Tools are available for renaming sequences or sequences in sequence lists:
See http://gmod.org/wiki/GFF3 for information about the GFF3 format and http://mblab.wustl.edu/GTF22.html for information on the GTF format.
How annotations are applied
Annotations from each line in the annotation file are placed on the sequence with the name given in the first column. Special treatment is given to annotations of the types CDS, exon, mRNA, transcript and gene. For these, the following applies:
- A gene annotation is generated for each gene_id. The region annotated extends from the leftmost to the rightmost positions of all annotations that have the gene_id (gtf-style).
- CDS annotations that have the same transcriptID are joined to one CDS annotation (gtf-style). Similarly, CDS annotations that have the same parent are joined to one CDS annotation (gff-style).
- If there is more than one exon annotation with the same transcriptID these are joined to one mRNA annotation. If there is only one exon annotation with a particular transcriptID, and no CDS with this transcriptID, a transcript annotation is added instead of the exon annotation (gtf-style).
- Exon annotations that have the same mRNA as parent are joined to one mRNA annotation. Similarly, exon annotations that have the same transcript as parent, are joined to one transcript annotation (gff-style).
Note that genes and transcripts are linked by name only (not by position, ID etc).
Running the tool
To run the Annotate with GFF/GTF/GVF file tool, go to:
Toolbox| General Sequence Analysis ()| Annotate with GFF/GTF/GVF file ()

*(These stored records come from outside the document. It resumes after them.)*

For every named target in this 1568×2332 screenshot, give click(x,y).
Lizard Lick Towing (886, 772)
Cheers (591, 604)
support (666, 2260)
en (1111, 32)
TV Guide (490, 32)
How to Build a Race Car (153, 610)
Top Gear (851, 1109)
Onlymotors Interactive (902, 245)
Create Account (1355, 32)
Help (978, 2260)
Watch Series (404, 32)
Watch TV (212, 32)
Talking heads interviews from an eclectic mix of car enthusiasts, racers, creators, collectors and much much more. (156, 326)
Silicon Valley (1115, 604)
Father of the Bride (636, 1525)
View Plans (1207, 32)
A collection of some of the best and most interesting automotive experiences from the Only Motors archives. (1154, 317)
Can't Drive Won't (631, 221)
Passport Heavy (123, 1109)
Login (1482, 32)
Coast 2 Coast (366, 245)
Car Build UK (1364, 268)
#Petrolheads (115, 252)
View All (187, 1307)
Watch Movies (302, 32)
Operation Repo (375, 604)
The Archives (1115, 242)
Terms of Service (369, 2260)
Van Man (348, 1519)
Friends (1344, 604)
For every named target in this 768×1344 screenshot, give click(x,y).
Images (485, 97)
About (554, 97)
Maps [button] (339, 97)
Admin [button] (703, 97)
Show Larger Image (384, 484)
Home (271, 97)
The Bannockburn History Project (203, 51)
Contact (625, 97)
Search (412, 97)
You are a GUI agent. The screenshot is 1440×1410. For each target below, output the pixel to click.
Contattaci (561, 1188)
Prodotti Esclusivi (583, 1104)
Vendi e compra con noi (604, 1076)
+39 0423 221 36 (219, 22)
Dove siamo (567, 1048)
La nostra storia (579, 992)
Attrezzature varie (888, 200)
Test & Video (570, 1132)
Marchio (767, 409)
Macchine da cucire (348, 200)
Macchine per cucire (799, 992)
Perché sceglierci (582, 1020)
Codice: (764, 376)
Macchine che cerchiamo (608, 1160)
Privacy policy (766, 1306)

After selecting the sequence to annotate, the next step will look like that shown in figure 18.1.
Figure 18.1: Select a GFF, GTF or GVR file by clicking on the Browse button.
Click on Browse to select a GFF, GTF or GVF file. After working through handling options, described below, your sequences will be annotated by the information from that file.
Name handling
Annotations are named in the following, prioritized way:
- If one of the following qualifiers are present, it will be used for naming (prioritized):
- Name
- Gene_name
- Gene_ID
- Locus_tag
- ID
- If none of these are found, the annotation type will be used as name.
If you provide a qualiifer, it must be written identically to the corresponding qualifier name in the annotation file.
Transcript annotations are handled separately, since they inherit the name from the gene annotation.
Figure 18.2: You can choose Replace all annotation names with the specified qualifier.
Type handling
You can overrule feature types in the annotation file by choosing Replace all annotation types with and specifying a type to use.
Ignore duplicate annotation
When the Ignore duplicate annotation option is checked, only one instance of duplicate annotations will be added to the sequence.
Create log
In the Result handling section of the wizard, check the Create log box results to create a log that includes information like the number of annotations found and if there are any that are could not be placed on the sequence. This information can help with troubleshooting when annotations are not added to a sequence when they were expected to be.